Tuesday, July 3, 2007

Let's take all our clothes off and kiss and kiss and kiss



I overheard a kind of funny conversation the other day between the boy and his friend, the other boy. As I walked past his bedroom, I heard them talking about sex, so I had to listen in and see what they had to say.

The boy: Sex is when people take off all their clothes and kiss and kiss and kiss.


Other boy: No, sex is when you put your finger in a girl's, you know.

The boy: Balls?

Other boy: No, her pee-pee. You put your finger in her pee-pee and that means you're having sex.

The boy: She'd slap you if you did that.

Other boy: No, they like it.

The boy: No, girls would slap you for doing that.

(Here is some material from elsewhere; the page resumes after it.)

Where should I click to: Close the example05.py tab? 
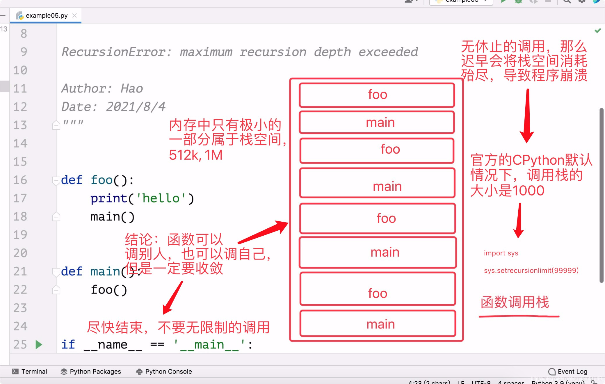pos(74,15)
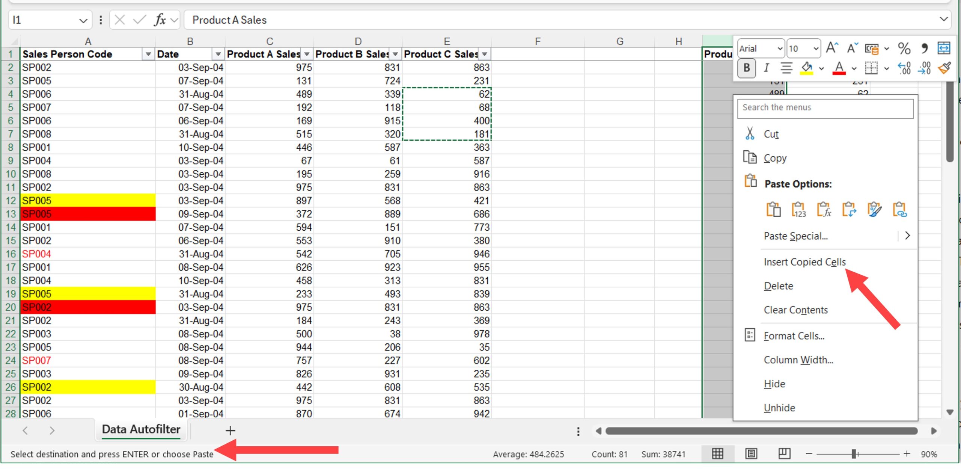Choose the Paste Formulas clipboard icon
The height and width of the screenshot is (473, 961).
pos(824,209)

Other boy: No, really, girls like it. It makes them go crazy!

The boy is seven, while the other boy is almost nine, which might explain why he has a more technical idea and a more accurate sense of what sex is than my son does.

Gee, can you remember that? The curiosity and total ignorance we once had about this super-significant, massively secret but at the same time all over the place, mysterious act called sex? At some point, sex became so ubiquitous and commonplace it's easy to imagine we were born knowing all about it. I remember, though, when I was a kid, trying to find out without daring to ask anyone who would actually know--what the heck is it and why do people do it, and especially why do people talk about it all the time?

Ah, then puberty brings enlightenment, and it isn't long before we're adults and so jaded that there isn't a sex act performed anywhere on earth that would shock us.